> **Problem set**:
1) From the recoding library documentation, extract the passage that begins at the words "The outer level functions mainly" and stops after "make anything useful.".
2) Please extend the recoding library documentation past its final line, keeping its content separate from the material.
--- start Excerpt provided ---
Next: , Previous: , Up: Top   [Contents][Index]

4 A recoding library

The program named recode is just an application of its recoding library. The recoding library is available separately for other C programs. A good way to acquire some familiarity with the recoding library is to get acquainted with the recode program itself.

To use the recoding library once it is installed, a C program needs to have a line:

#include <recode.h>

near its beginning, and the user should have ‘-lrecode’ on the linking call, so modules from the recoding library are found.

The library is still under development. As it stands, it contains four identifiable sets of routines: the outer level functions, the request level functions, the task level functions and the charset level functions. There are discussed in separate sections.

For effectively using the recoding library in most applications, it should be rarely needed to study anything beyond the main initialisation function at outer level, and then, various functions at request level.


Next: , Previous: , Up: Library   [Contents][Index]

4.1 Outer level functions

The outer level functions mainly prepare the whole recoding library for use, or do actions which are unrelated to specific recodings. Here is an example of a program which does not really make anything useful.

#include <stdbool.h>
#include <recode.h>

const char *program_name;

int
main (int argc, char *const *argv)
--- end Excerpt provided ---
--- start Supplied data ---
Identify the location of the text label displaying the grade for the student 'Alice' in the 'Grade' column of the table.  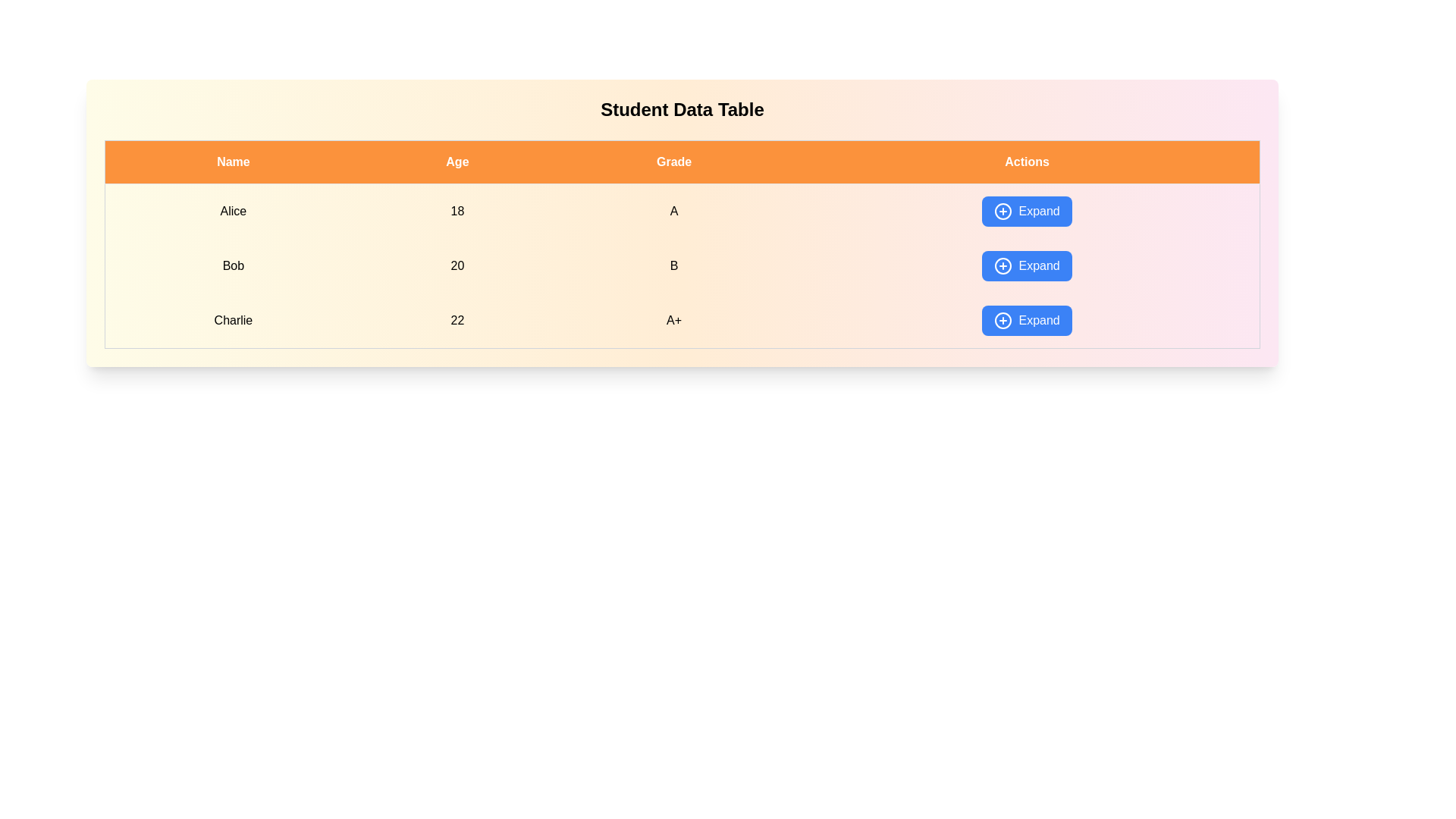
(673, 211).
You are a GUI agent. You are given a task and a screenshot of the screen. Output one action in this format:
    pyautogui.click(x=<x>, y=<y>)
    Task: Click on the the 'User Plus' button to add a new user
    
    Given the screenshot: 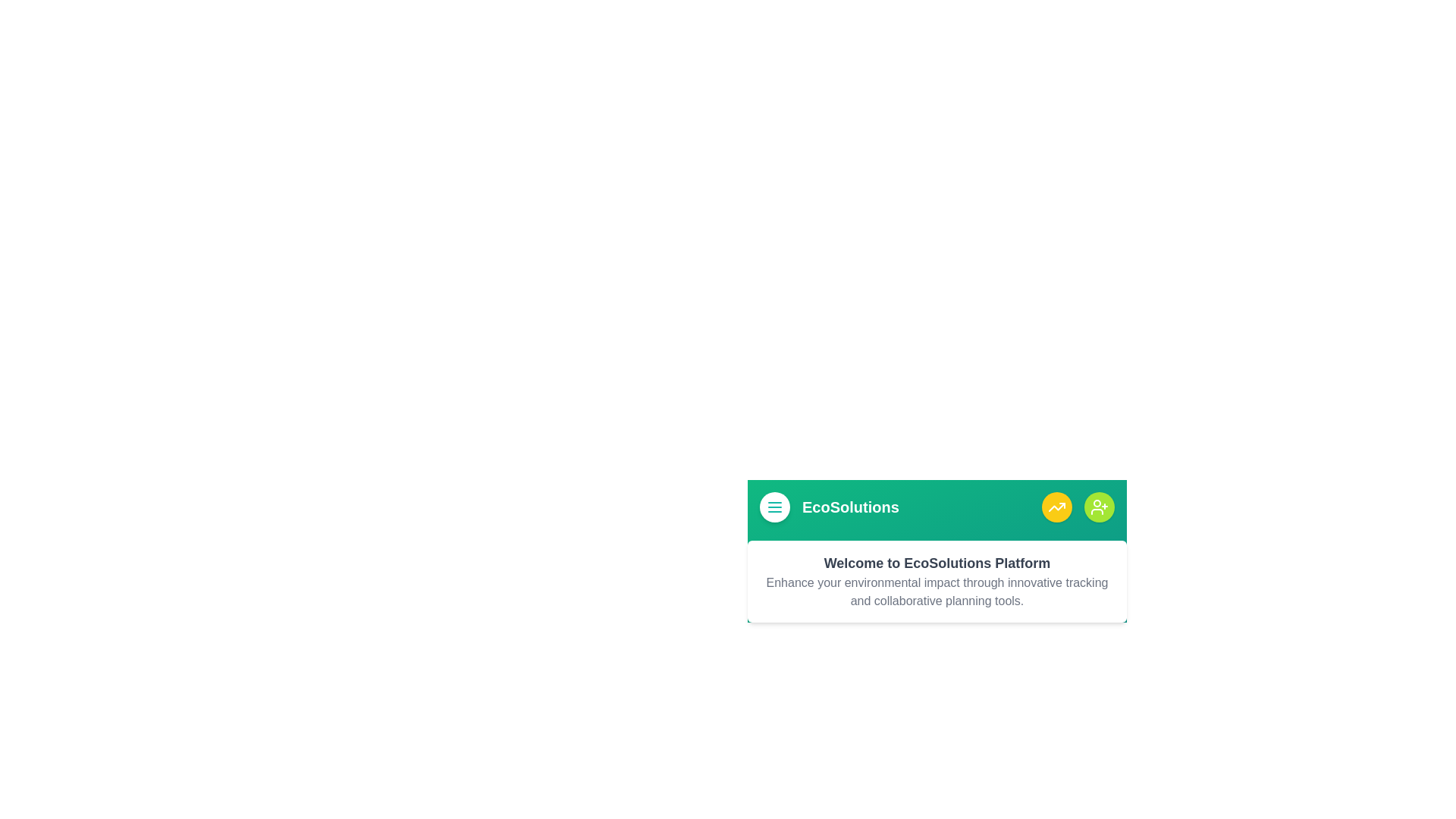 What is the action you would take?
    pyautogui.click(x=1099, y=507)
    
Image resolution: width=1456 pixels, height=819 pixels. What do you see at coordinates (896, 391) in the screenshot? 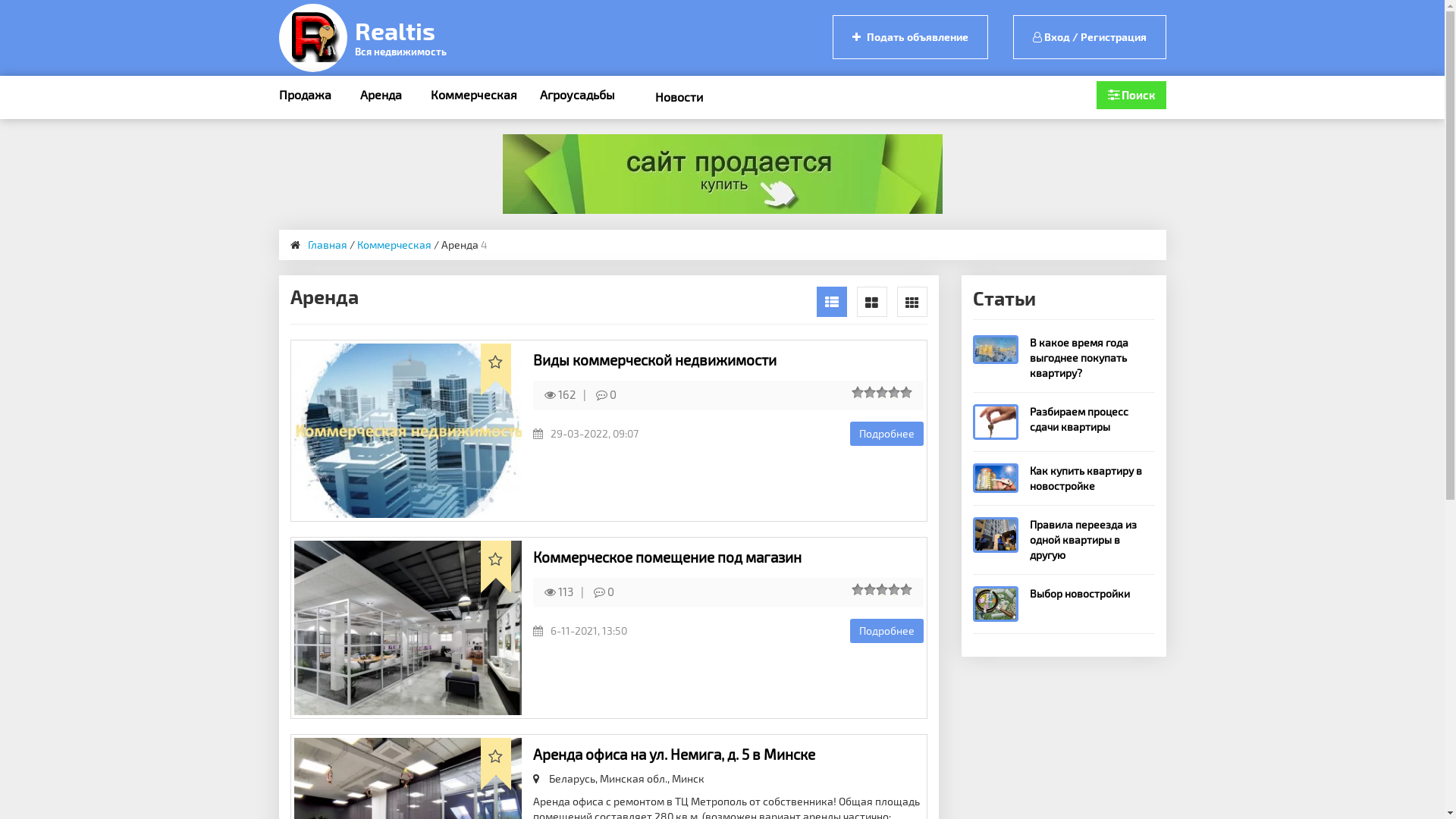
--- end Supplied data ---
> **Responses in order**:
1)
The outer level functions mainly prepare the whole recoding library for use, or do actions which are unrelated to specific recodings. Here is an example of a program which does not really make anything useful.

2)
{
  program_name = argv[0];
  RECODE_OUTER outer = recode_new_outer (true);

  recode_delete_outer (outer);
  exit (0);
}

The header file <recode.h> declares an opaque RECODE_OUTER structure, which the programmer should use for allocating a variable in his program (let’s assume the programmer is a male, here, no prejudice intended). This ‘outer’ variable is given as a first argument to all outer level functions.

The <recode.h> header file uses the Boolean type setup by the system header file <stdbool.h>. But this header file is still fairly new in C standards, and likely does not exist everywhere. If you system does not offer this system header file yet, the proper compilation of the <recode.h> file could be guaranteed through the replacement of the inclusion line by:

typedef enum {false = 0, true = 1} bool;

People wanting wider portability, or Autoconf lovers, might arrange their configure.in for being able to write something more general, like:

#if STDC_HEADERS
# include <stdlib.h>
#endif

/* Some systems do not define EXIT_*, even with STDC_HEADERS.  */
#ifndef EXIT_SUCCESS
# define EXIT_SUCCESS 0
#endif
#ifndef EXIT_FAILURE
# define EXIT_FAILURE 1
#endif
/* The following test is to work around the gross typo in systems like Sony
   NEWS-OS Release 4.0C, whereby EXIT_FAILURE is defined to 0, not 1.  */
#if !EXIT_FAILURE
# undef EXIT_FAILURE
# define EXIT_FAILURE 1
#endif

#if HAVE_STDBOOL_H
# include <stdbool.h>
#else
typedef enum {false = 0, true = 1} bool;
#endif

#include <recode.h>

const char *program_name;

int
main (int argc, char *const *argv)
{
  program_name = argv[0];
  RECODE_OUTER outer = recode_new_outer (true);

  recode_term_outer (outer);
  exit (EXIT_SUCCESS);
}

but we will not insist on such details in the examples to come.


Next: , Previous: , Up: Library   [Contents][Index]

4.2 Request level functions

The request level functions are meant to cover most recoding needs programmers may have; they should provide all usual functionality. Their API is almost stable by now. To get started with request level functions, here is a full example of a program which sole job is to filter ibmpc code on its standard input into latin1 code on its standard output.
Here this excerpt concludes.